● **MATERIAL PROVIDED**
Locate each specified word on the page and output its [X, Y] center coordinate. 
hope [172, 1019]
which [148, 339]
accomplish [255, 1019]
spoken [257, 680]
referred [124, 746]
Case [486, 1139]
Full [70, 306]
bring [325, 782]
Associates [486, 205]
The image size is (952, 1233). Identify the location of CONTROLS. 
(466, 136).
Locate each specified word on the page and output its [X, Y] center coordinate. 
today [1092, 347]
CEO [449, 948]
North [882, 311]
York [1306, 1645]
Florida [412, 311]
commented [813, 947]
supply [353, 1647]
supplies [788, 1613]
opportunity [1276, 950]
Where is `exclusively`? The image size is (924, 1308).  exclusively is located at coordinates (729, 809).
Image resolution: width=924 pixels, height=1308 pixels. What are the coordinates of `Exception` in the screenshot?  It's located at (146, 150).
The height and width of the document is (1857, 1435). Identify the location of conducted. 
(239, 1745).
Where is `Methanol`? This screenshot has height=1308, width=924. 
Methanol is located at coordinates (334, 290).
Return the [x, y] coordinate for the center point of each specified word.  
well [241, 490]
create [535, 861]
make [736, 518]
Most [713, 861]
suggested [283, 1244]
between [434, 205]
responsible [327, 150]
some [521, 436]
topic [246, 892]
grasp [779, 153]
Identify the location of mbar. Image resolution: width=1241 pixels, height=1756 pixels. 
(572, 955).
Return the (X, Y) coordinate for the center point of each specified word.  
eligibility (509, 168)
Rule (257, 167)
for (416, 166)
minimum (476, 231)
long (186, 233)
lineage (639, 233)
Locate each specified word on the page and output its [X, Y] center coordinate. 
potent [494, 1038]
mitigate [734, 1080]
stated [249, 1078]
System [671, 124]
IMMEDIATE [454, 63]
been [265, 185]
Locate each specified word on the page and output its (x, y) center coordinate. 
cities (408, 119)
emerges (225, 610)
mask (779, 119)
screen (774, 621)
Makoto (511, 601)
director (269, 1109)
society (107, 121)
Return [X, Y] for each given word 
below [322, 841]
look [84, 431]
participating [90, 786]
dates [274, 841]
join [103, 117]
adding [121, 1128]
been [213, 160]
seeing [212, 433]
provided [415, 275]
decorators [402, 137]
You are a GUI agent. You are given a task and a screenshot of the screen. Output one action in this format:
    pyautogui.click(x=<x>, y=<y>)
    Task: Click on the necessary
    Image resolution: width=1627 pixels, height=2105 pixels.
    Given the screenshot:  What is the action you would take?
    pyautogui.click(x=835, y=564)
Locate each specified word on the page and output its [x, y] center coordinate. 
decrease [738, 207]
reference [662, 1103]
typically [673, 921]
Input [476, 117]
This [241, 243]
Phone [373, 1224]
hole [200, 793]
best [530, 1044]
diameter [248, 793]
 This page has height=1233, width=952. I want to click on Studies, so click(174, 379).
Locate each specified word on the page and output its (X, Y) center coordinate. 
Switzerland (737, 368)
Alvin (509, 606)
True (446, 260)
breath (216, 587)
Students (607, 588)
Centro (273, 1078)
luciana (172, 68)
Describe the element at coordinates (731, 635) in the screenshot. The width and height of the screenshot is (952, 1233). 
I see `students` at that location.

● **WHAT THE TASK ASKS**
Reproduce every one of the records above verbatim, keeping each line unchanged and in its original order.

● **ANSWER TO THIS TASK**
Locate each specified word on the page and output its [X, Y] center coordinate. 
hope [172, 1019]
which [148, 339]
accomplish [255, 1019]
spoken [257, 680]
referred [124, 746]
Case [486, 1139]
Full [70, 306]
bring [325, 782]
Associates [486, 205]
The image size is (952, 1233). Identify the location of CONTROLS. 
(466, 136).
Locate each specified word on the page and output its [X, Y] center coordinate. 
today [1092, 347]
CEO [449, 948]
North [882, 311]
York [1306, 1645]
Florida [412, 311]
commented [813, 947]
supply [353, 1647]
supplies [788, 1613]
opportunity [1276, 950]
Where is `exclusively`? The image size is (924, 1308).  exclusively is located at coordinates (729, 809).
Image resolution: width=924 pixels, height=1308 pixels. What are the coordinates of `Exception` in the screenshot?  It's located at (146, 150).
The height and width of the document is (1857, 1435). Identify the location of conducted. 
(239, 1745).
Where is `Methanol`? This screenshot has height=1308, width=924. 
Methanol is located at coordinates (334, 290).
Return the [x, y] coordinate for the center point of each specified word.  
well [241, 490]
create [535, 861]
make [736, 518]
Most [713, 861]
suggested [283, 1244]
between [434, 205]
responsible [327, 150]
some [521, 436]
topic [246, 892]
grasp [779, 153]
Identify the location of mbar. Image resolution: width=1241 pixels, height=1756 pixels. 
(572, 955).
Return the (X, Y) coordinate for the center point of each specified word.  
eligibility (509, 168)
Rule (257, 167)
for (416, 166)
minimum (476, 231)
long (186, 233)
lineage (639, 233)
Locate each specified word on the page and output its [X, Y] center coordinate. 
potent [494, 1038]
mitigate [734, 1080]
stated [249, 1078]
System [671, 124]
IMMEDIATE [454, 63]
been [265, 185]
Locate each specified word on the page and output its (x, y) center coordinate. 
cities (408, 119)
emerges (225, 610)
mask (779, 119)
screen (774, 621)
Makoto (511, 601)
director (269, 1109)
society (107, 121)
Return [X, Y] for each given word 
below [322, 841]
look [84, 431]
participating [90, 786]
dates [274, 841]
join [103, 117]
adding [121, 1128]
been [213, 160]
seeing [212, 433]
provided [415, 275]
decorators [402, 137]
You are a GUI agent. You are given a task and a screenshot of the screen. Output one action in this format:
    pyautogui.click(x=<x>, y=<y>)
    Task: Click on the necessary
    Image resolution: width=1627 pixels, height=2105 pixels.
    Given the screenshot:  What is the action you would take?
    pyautogui.click(x=835, y=564)
Locate each specified word on the page and output its [x, y] center coordinate. 
decrease [738, 207]
reference [662, 1103]
typically [673, 921]
Input [476, 117]
This [241, 243]
Phone [373, 1224]
hole [200, 793]
best [530, 1044]
diameter [248, 793]
 This page has height=1233, width=952. I want to click on Studies, so click(174, 379).
Locate each specified word on the page and output its (X, Y) center coordinate. 
Switzerland (737, 368)
Alvin (509, 606)
True (446, 260)
breath (216, 587)
Students (607, 588)
Centro (273, 1078)
luciana (172, 68)
Describe the element at coordinates (731, 635) in the screenshot. The width and height of the screenshot is (952, 1233). 
I see `students` at that location.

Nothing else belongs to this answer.